▸ **Work to complete**
Copy out every line of the data where the word "output" is found.

▸ **Screenshot grounding data**
-*-*-

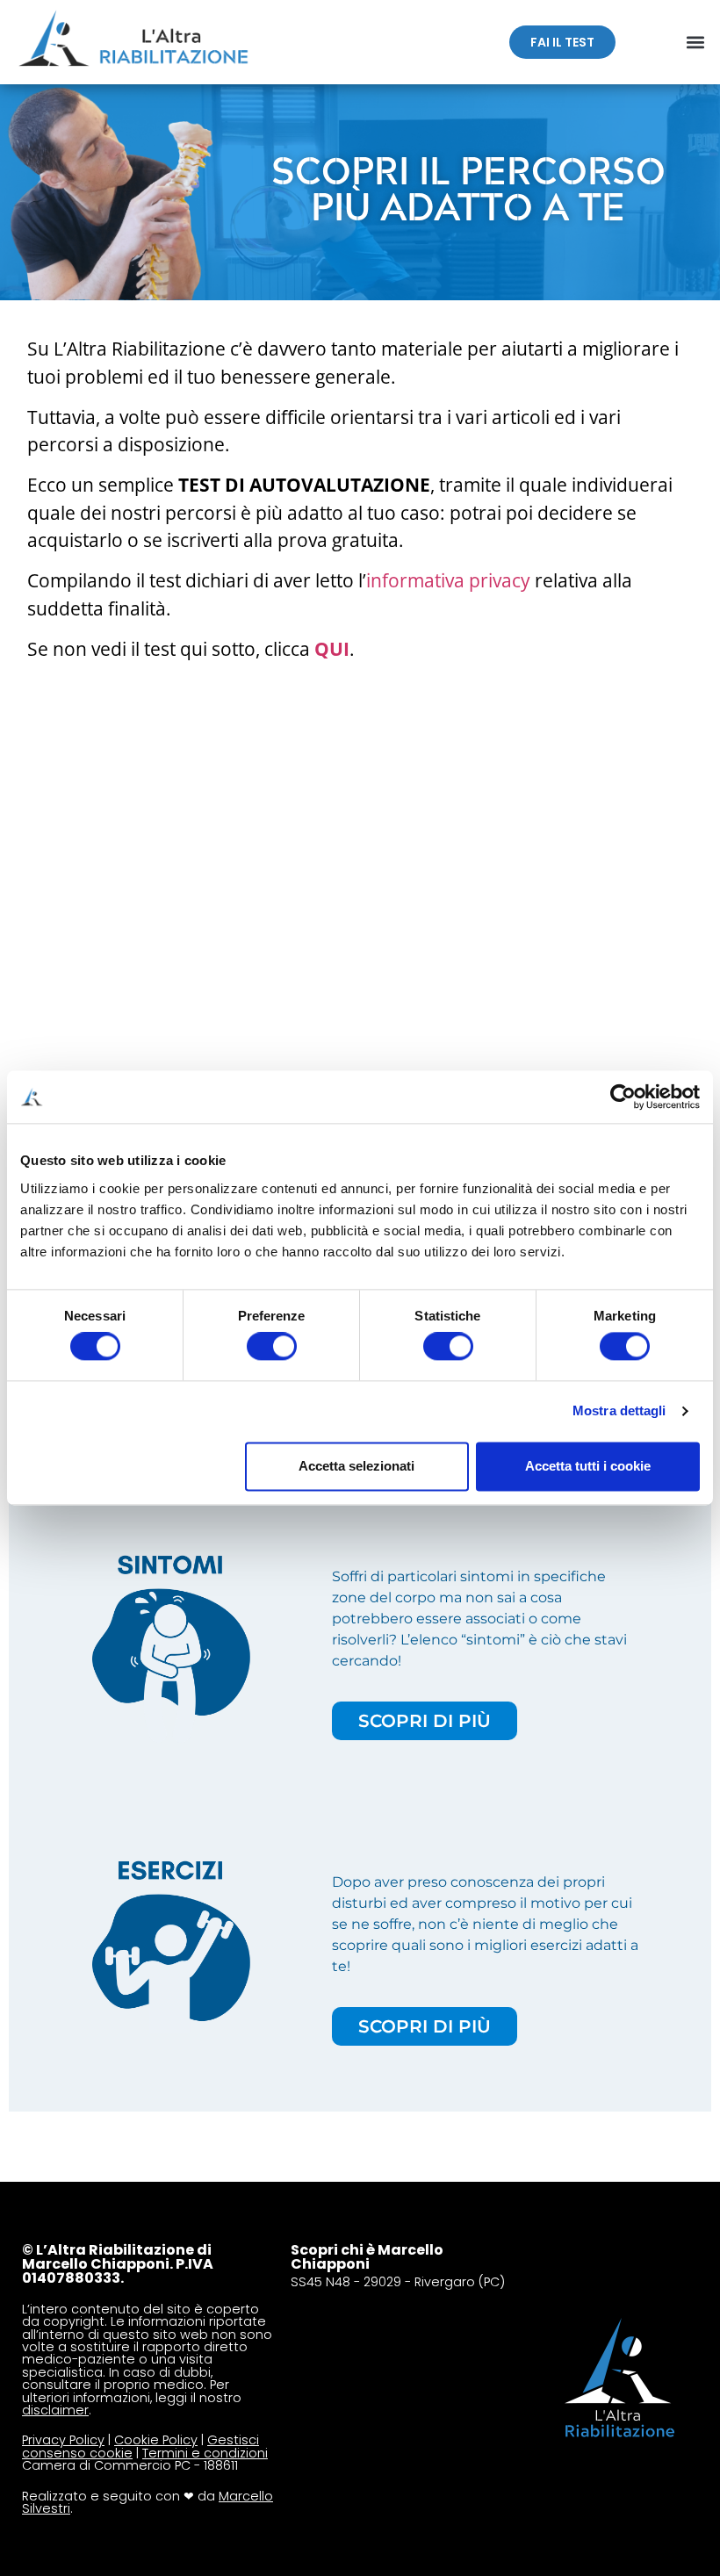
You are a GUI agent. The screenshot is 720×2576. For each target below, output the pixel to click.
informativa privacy (448, 580)
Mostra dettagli (619, 1411)
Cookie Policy (156, 2440)
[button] (695, 42)
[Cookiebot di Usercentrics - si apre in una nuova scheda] (623, 1096)
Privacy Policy (63, 2440)
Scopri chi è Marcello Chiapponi (367, 2257)
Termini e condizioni (205, 2453)
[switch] (272, 1347)
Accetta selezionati (356, 1465)
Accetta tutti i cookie (588, 1465)
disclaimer (55, 2410)
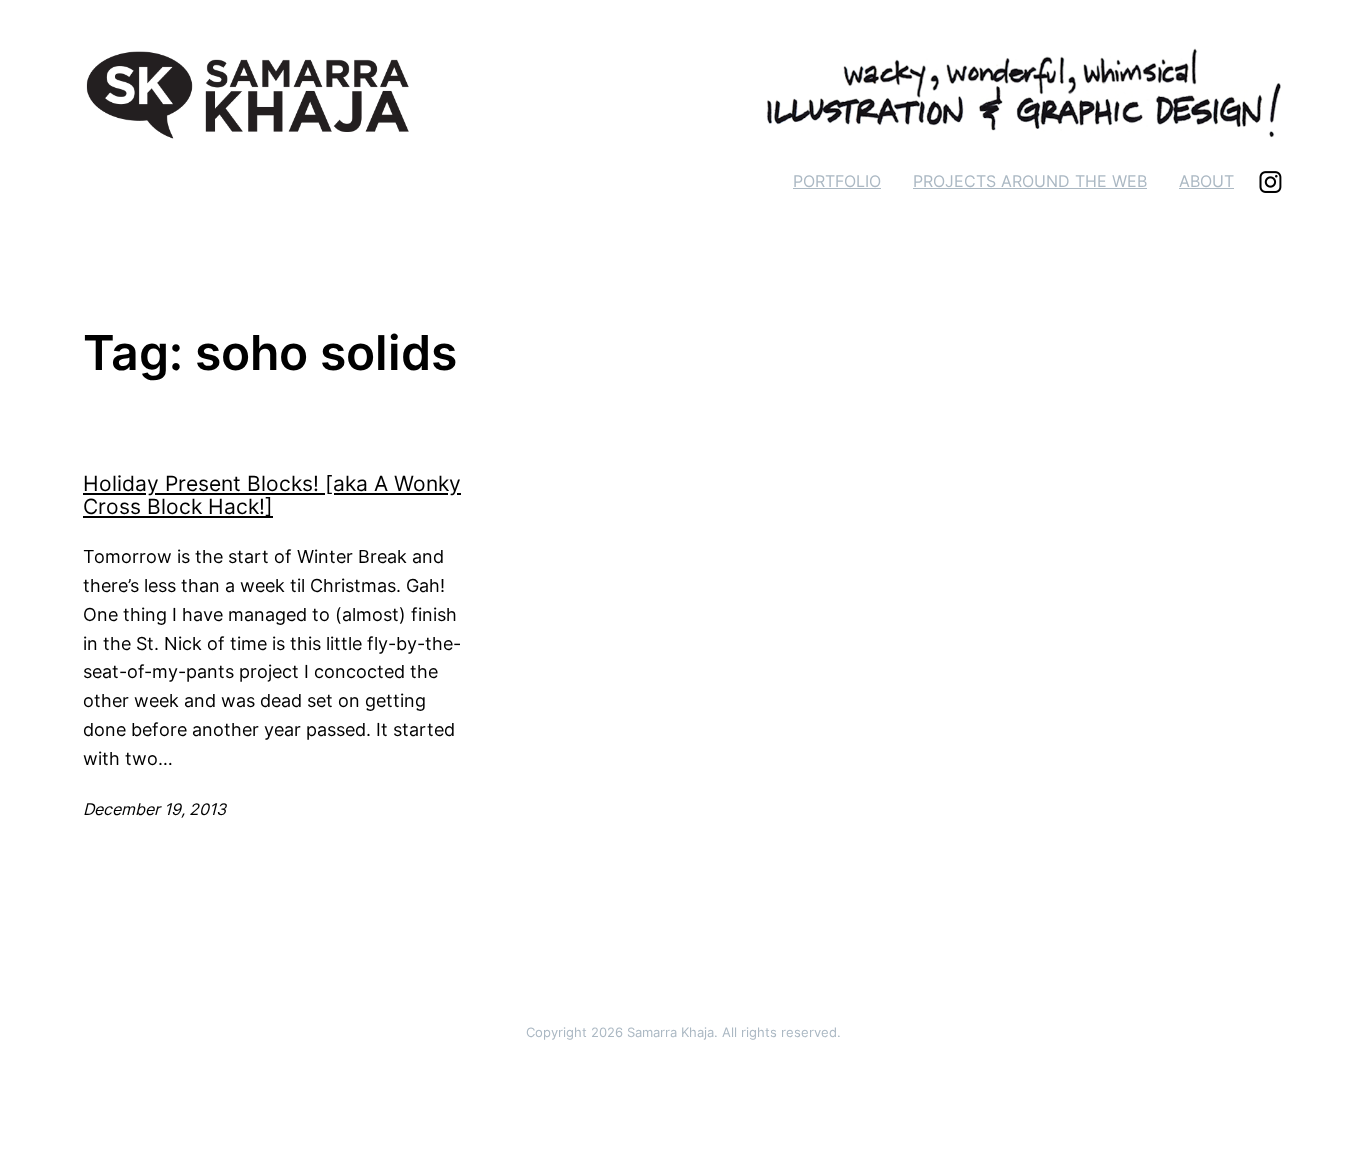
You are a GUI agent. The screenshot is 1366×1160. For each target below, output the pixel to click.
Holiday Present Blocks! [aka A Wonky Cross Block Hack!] (272, 496)
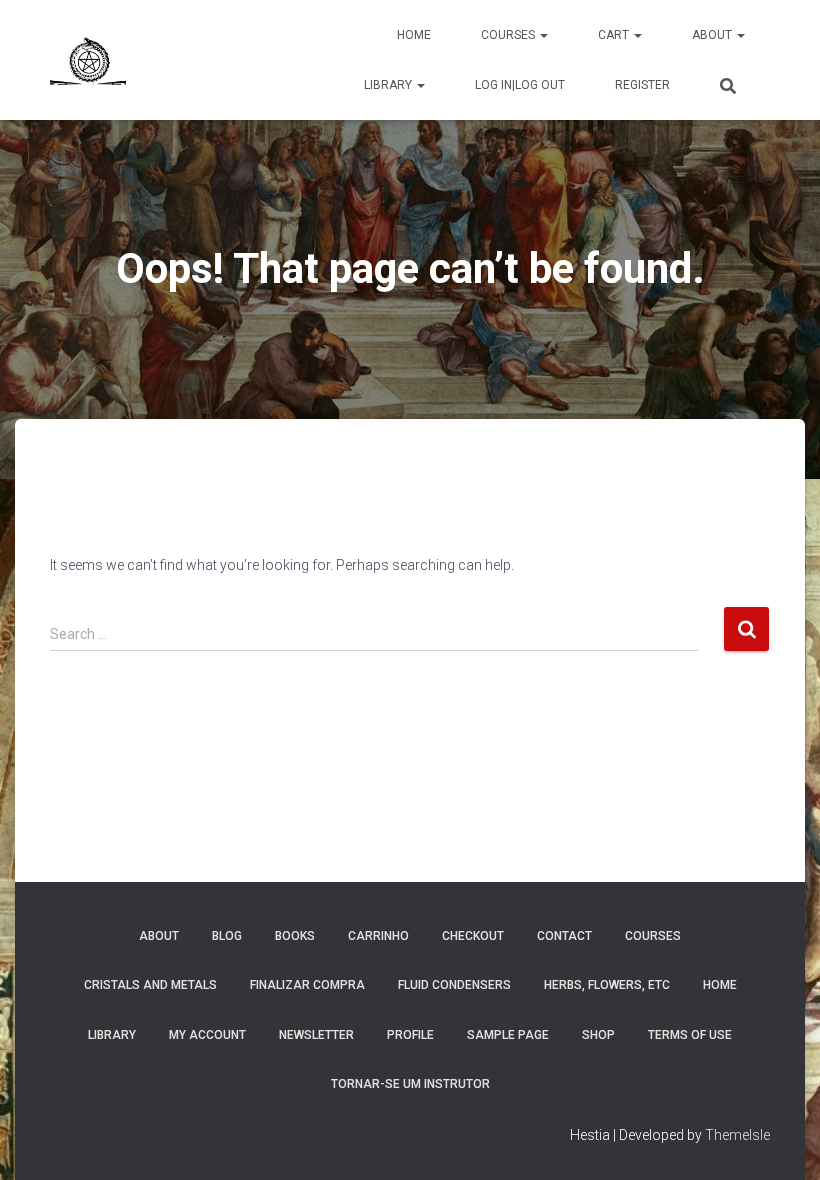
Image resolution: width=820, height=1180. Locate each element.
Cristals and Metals (150, 985)
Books (295, 936)
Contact (564, 936)
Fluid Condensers (454, 985)
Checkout (473, 936)
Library (389, 85)
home (720, 985)
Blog (227, 936)
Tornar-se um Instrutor (410, 1084)
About (713, 35)
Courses (509, 35)
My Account (207, 1035)
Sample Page (508, 1035)
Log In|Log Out (520, 85)
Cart (615, 35)
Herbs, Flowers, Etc (607, 985)
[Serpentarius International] (88, 60)
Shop (598, 1035)
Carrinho (378, 936)
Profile (410, 1035)
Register (642, 85)
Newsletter (316, 1035)
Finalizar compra (307, 985)
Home (414, 35)
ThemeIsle (737, 1135)
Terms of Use (690, 1035)
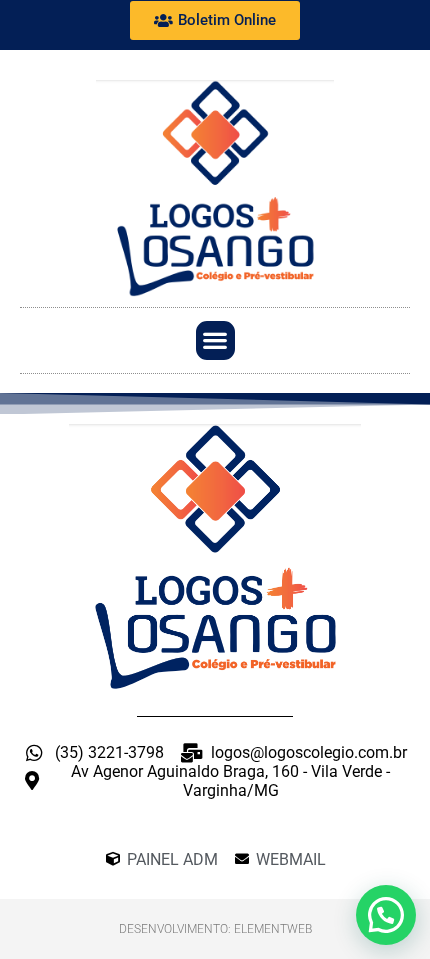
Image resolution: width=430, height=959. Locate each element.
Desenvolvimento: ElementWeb (215, 929)
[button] (215, 340)
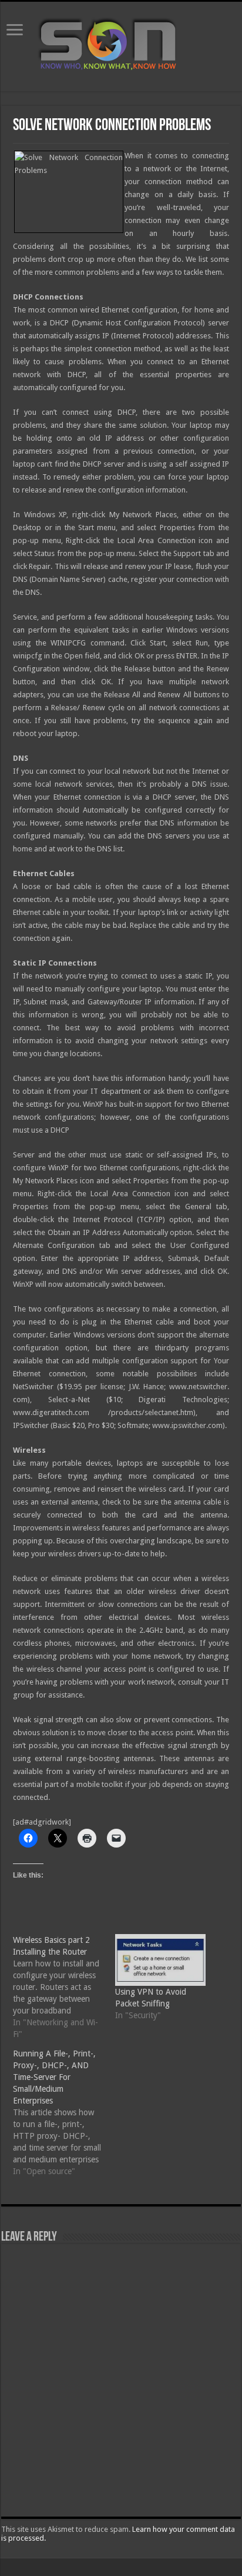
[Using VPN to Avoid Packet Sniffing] (160, 1960)
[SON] (121, 44)
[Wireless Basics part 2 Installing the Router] (64, 1987)
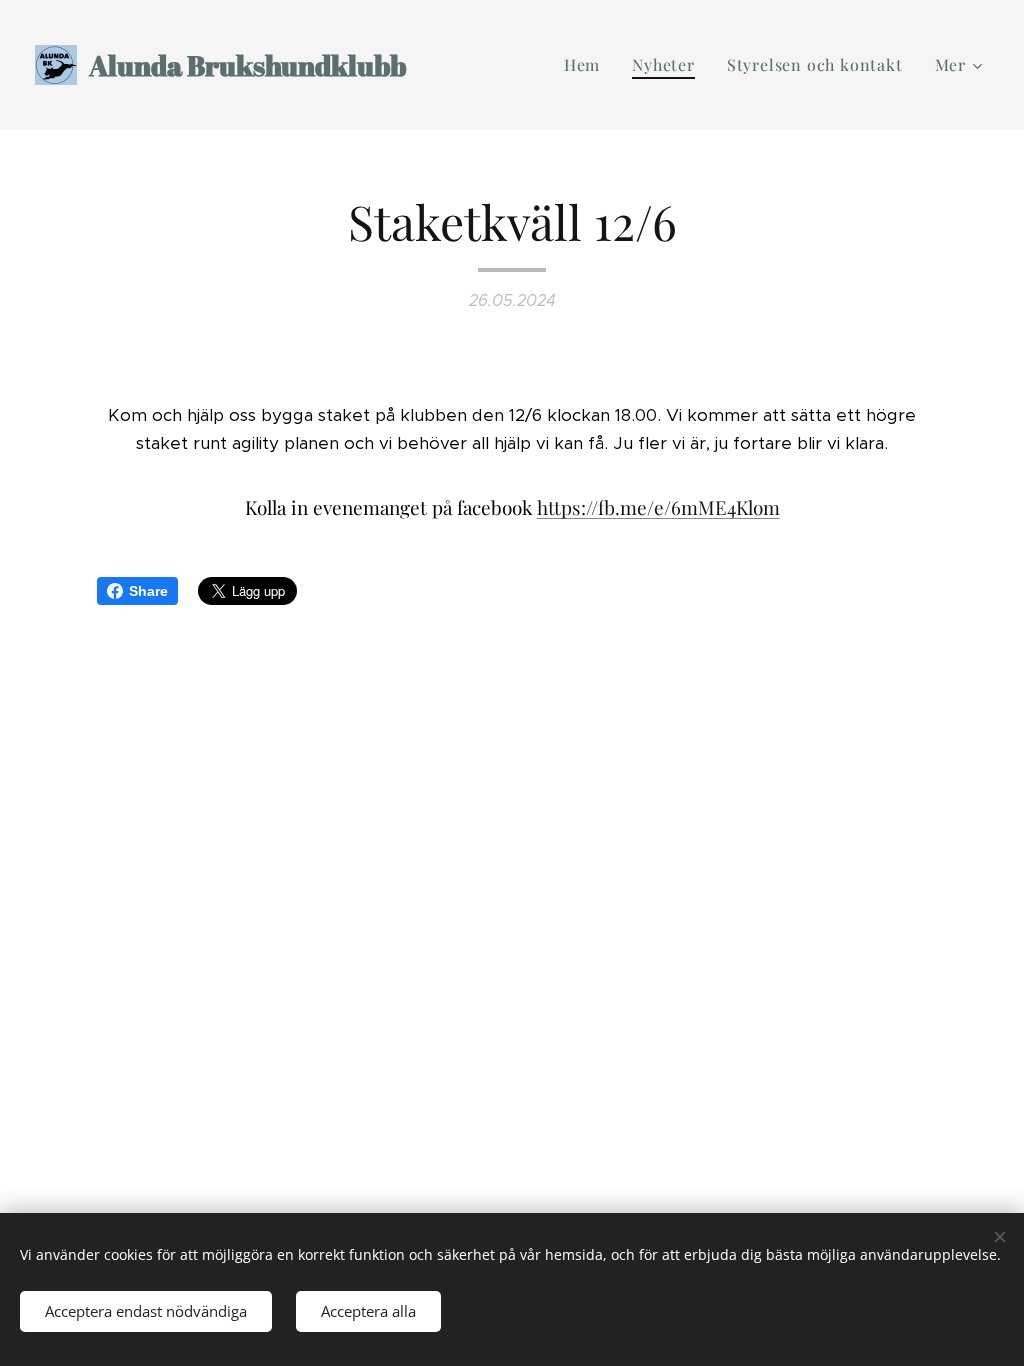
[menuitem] (587, 65)
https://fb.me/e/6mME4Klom (658, 507)
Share (148, 591)
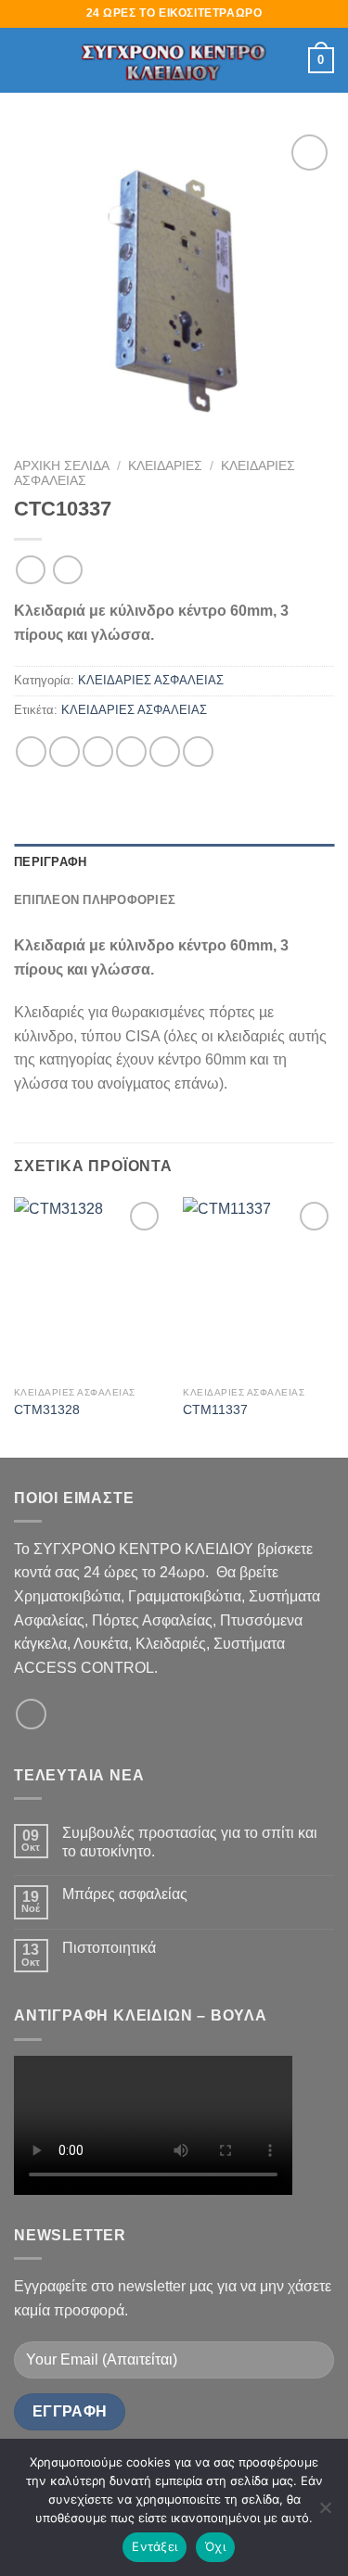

-*-*-

▸ **Solved exercise**
You are a GUI agent. The screenshot is 720×2576. For each target below, output the pixel to click.
You are a GUI agent. The screenshot is 1366×1160. For each target below, output the pixel to click.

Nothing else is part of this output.